Well, it's a mixed bag. We know that they have a higher total number of deaths and a higher mortality per capita compared to other Scandinavian countries.

Now, we also know that the percentage of the population that has been infected so far, it shouldn't appear to be higher. Maybe around 50% compared to 5% or less in most other countries.

So, you know, if this is a long process, they will slowly achieve herd immunity faster because the virus obviously is going faster through the population, but they're also paying a high toll in terms of mortality, particularly around elderly population. More than 80% of their deaths come from nursing homes.

But that is part of the argument for herd immunity. And critics of this strategy have also compared it to eugenics. Basically, you're depending on the younger, stronger population continuing to survive and in the crudest terms, you know, picking off the elderly and the less strong. What do you think of that criticism?

It's a very valid criticism. I mean, the reason we have public health and mitigation strategies is precisely to protect everyone. And, you know, we do know that the elderly are more vulnerable, but we also know that these virus can affect and does affect younger people and people that maybe don't have preexisting conditions.

Even we're starting to see cases in kids that develop of vasculitis or inflammation of their blood vessels or their heart. So, you know, we really don't know exactly how these virus kills necessarily.

So this idea that we can write off a whole segment of the population to keep the economy going is just a false alternative. We do have the public health and tools in order to mitigate a disaster like this.

But you mentioned that the Sweden is seeing a higher per capita death rate than its neighboring countries. This is a population of just above 10 million for the entire country. So were that to scale up, were the U.S. to adopt this kind of model, what kind of numbers do you think we'd be seeing?

Well, we know if had do we know nothing in the United States, early models predicted up to 2 million deaths due to coronavirus over the next 12 months. And we have now data showing that a big lockdown, a big hammer in order to suppress the virus, hopefully will bring that down to around 150,000 deaths, so like the latest estimate for the next few months. 

So had we taken a middle approach, which is where Sweden is doing, which is just doing mitigation strategies but not for suppression, we'd probably be somewhere in between 150 and 2 million deaths. It's very hard to know because you know, these disparities, because our country is very diverse, because people by seeing what's happening in other countries are taking their own measures even before the governor's lockdown. So it's really impossible to tell like somewhere in between.

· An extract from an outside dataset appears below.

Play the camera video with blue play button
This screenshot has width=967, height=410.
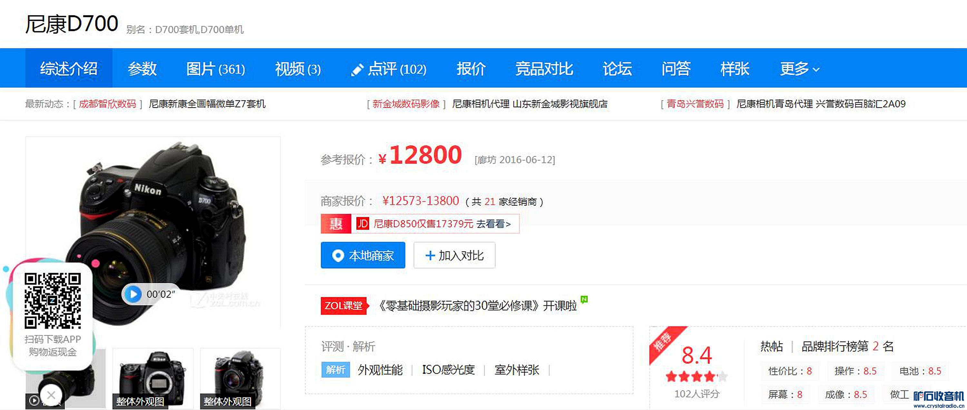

You could argue that Georgia has taken a somewhere in between strategy so far with Gov. Brian Kemp trying to open up the economy, opening up a lot of businesses. Do you think our health care system, especially here in Georgia and across the U.S., can handle that kind of the kind of numbers? Obviously not as the world — not the country wide numbers that you mentioned of 2 million. But of what is to come?

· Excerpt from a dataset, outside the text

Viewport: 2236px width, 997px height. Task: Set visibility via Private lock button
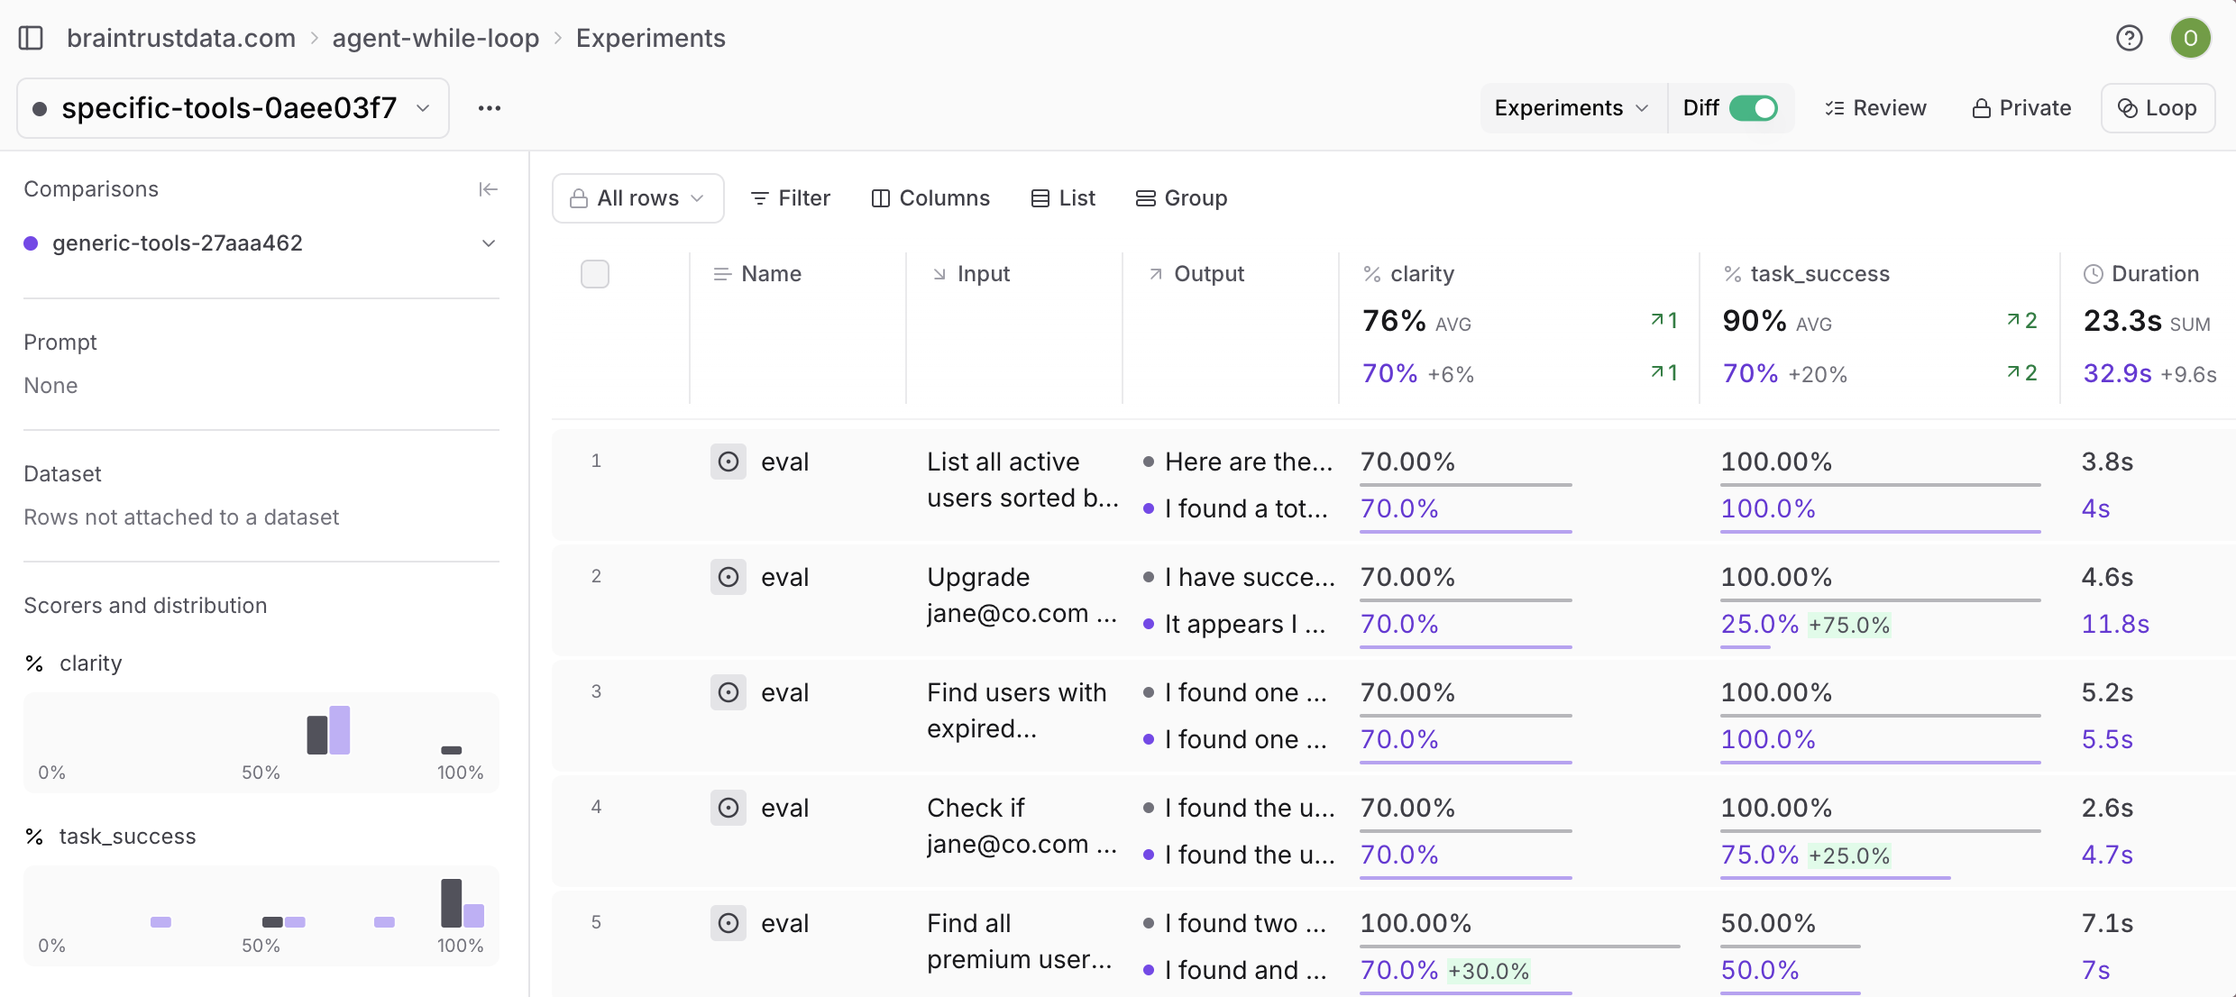2021,108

Every aspect of health care and public health is local, so it's hard to make a prediction about how the state will fare. If we look at the state, we've been relatively doing okay in terms of the percentage of ICU beds, for example, that are being used statewide. But when you drill down into particular communities like Albany or like some areas of northeast Georgia, we do see an overrun in the health capacity of health care systems because outbreaks are localized and they don't all happen at the same time. So it's hard to know how this is going to affect the way the health care system in Georgia is fully going to cope. 

I think it's going to cope in some areas, but unfortunately, in areas where there's more vulnerable populations, their likelihood to see—they will have likelihood to see outbreaks and more excess mortality unfortunately, because we're not taking all the public health measures that we need to take. It's not just the suppression, it is also improving our public health capacity to early detect, isolate and find the contacts of people that develop the disease. In an essence, we're not beaten, we're not able to do that anymore.